___ INFORMATION SHOWN
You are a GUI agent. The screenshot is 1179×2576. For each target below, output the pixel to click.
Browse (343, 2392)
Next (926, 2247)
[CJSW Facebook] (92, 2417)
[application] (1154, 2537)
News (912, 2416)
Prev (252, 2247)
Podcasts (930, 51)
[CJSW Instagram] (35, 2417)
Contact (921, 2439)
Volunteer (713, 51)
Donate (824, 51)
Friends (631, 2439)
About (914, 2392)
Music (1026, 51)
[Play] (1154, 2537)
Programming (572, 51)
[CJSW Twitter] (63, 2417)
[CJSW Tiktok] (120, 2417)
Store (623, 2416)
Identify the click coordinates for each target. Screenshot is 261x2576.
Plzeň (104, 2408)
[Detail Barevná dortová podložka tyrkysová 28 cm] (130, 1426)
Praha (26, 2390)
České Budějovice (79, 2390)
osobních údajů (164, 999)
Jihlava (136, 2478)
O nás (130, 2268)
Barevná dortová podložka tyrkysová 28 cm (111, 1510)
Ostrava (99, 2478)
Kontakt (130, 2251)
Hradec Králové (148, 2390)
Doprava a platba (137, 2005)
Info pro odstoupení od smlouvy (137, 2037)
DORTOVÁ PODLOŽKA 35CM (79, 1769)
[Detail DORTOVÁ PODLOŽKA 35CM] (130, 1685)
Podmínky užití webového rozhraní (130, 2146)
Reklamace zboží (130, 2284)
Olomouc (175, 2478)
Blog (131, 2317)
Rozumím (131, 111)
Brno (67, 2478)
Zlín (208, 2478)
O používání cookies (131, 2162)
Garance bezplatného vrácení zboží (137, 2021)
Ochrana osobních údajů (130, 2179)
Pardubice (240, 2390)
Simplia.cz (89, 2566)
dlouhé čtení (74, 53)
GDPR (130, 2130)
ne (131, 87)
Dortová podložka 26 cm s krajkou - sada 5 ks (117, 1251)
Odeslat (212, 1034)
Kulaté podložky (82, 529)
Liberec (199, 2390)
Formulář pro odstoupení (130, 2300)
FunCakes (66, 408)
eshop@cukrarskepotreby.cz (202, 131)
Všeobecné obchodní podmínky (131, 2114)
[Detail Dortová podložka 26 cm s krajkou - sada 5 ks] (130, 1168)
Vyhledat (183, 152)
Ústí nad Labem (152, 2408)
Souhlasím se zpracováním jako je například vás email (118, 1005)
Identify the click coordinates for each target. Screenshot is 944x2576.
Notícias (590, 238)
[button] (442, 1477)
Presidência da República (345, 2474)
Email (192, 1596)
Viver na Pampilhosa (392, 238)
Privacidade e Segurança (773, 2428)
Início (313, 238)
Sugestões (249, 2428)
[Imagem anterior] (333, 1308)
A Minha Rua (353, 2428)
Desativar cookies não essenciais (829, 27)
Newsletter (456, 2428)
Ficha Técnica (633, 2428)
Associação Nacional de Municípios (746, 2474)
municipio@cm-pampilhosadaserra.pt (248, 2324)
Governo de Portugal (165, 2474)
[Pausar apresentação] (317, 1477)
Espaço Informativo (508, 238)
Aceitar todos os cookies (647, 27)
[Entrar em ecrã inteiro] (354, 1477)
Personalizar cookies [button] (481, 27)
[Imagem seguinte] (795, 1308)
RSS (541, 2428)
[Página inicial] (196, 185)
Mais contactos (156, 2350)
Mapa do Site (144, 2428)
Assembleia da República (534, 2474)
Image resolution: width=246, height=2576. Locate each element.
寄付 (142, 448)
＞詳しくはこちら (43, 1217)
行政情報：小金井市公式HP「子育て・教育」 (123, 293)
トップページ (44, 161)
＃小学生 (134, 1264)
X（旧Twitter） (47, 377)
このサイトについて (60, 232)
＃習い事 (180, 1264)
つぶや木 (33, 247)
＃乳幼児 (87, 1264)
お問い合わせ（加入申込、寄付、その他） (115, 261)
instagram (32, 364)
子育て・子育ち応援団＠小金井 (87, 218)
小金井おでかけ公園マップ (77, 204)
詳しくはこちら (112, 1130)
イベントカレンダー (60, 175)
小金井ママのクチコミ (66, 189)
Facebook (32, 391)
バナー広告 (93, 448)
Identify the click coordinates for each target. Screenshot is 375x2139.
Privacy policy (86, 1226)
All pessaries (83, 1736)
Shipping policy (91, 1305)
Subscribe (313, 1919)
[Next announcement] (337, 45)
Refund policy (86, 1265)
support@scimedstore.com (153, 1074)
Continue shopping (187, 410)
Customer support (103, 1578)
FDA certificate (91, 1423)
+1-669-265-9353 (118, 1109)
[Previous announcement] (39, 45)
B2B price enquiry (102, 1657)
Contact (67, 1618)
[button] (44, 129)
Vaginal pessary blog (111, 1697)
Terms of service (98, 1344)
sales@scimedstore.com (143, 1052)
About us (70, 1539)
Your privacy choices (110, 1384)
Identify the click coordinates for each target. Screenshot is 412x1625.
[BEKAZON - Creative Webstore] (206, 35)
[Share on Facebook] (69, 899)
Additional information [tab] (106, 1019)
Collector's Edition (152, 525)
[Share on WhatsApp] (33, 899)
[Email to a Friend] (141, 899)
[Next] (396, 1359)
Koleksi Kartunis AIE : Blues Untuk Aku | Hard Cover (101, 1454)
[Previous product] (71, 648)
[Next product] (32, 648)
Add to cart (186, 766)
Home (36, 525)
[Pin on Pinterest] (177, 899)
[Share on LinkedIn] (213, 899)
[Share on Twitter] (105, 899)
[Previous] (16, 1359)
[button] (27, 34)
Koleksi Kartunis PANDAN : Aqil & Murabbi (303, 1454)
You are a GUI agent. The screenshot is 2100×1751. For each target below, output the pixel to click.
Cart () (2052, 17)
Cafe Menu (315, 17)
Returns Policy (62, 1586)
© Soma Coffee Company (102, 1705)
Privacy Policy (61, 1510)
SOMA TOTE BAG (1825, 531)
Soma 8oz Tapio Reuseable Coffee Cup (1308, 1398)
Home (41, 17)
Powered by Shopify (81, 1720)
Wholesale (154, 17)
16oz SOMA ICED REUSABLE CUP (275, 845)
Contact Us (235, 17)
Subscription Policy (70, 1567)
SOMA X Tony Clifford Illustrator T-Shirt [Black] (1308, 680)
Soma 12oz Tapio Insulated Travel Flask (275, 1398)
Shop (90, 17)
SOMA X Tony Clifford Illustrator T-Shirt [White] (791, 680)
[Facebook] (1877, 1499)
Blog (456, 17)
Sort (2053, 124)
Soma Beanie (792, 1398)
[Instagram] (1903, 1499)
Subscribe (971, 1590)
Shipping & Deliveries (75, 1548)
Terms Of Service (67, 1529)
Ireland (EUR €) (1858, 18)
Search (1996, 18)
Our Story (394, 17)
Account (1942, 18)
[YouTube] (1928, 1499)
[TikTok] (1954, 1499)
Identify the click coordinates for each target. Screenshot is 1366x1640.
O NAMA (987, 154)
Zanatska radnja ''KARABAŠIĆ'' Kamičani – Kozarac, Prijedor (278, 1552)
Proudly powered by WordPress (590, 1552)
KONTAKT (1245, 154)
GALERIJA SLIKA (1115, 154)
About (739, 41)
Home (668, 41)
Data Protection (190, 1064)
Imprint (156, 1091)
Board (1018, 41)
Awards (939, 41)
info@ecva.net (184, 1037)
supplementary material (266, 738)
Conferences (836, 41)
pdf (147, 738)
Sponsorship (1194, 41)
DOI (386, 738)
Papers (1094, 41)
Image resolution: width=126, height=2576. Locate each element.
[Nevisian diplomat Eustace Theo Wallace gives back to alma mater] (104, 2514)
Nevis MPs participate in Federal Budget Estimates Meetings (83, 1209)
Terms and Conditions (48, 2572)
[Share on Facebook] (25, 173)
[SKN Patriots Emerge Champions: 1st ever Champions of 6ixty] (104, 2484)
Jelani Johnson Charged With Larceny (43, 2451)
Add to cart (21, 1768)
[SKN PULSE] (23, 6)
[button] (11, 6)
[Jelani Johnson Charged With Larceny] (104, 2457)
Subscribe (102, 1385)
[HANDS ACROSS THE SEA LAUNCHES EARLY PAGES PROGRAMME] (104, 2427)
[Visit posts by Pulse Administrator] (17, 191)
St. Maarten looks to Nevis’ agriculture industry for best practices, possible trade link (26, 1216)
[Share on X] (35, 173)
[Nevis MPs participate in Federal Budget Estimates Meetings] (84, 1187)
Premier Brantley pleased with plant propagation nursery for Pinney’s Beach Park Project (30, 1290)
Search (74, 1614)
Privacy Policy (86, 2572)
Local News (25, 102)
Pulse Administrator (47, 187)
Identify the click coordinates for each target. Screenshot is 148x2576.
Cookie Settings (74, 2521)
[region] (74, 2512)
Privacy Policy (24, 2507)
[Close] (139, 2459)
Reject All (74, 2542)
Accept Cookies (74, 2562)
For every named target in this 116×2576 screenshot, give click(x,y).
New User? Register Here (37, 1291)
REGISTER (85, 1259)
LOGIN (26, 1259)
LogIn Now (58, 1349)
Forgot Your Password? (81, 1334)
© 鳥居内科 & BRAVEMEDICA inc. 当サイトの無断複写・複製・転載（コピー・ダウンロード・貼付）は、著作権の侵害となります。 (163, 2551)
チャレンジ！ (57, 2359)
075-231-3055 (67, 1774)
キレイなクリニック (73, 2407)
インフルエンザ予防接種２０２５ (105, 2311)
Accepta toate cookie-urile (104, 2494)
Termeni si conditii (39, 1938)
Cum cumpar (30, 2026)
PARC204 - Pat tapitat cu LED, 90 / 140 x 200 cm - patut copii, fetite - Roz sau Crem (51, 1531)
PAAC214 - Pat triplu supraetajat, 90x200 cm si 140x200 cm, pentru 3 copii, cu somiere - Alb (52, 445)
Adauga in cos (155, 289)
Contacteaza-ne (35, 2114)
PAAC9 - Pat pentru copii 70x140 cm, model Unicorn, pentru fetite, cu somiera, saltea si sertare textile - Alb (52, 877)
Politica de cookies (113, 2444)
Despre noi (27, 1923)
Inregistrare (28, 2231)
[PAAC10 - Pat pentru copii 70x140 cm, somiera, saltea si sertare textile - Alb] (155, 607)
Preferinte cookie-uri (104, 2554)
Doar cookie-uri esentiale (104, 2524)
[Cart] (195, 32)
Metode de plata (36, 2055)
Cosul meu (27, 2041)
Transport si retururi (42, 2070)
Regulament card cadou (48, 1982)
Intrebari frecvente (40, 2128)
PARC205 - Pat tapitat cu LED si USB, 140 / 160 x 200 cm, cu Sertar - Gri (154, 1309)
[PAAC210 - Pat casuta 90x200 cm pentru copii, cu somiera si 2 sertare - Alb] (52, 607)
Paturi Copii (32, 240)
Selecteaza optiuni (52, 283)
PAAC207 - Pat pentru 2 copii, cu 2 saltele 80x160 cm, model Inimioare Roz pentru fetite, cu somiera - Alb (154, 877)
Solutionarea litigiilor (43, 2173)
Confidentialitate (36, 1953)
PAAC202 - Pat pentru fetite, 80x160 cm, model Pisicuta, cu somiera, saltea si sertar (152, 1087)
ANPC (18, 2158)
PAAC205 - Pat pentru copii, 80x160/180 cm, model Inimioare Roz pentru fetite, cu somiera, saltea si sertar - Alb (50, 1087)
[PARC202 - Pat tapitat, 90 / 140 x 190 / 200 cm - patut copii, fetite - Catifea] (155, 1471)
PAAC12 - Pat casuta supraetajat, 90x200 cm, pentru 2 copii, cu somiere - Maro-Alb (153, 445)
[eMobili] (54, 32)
______
From the records, copy out each line that includes the string "odstoupení".

Info pro odstoupení od smlouvy (137, 2037)
Formulář pro odstoupení (130, 2300)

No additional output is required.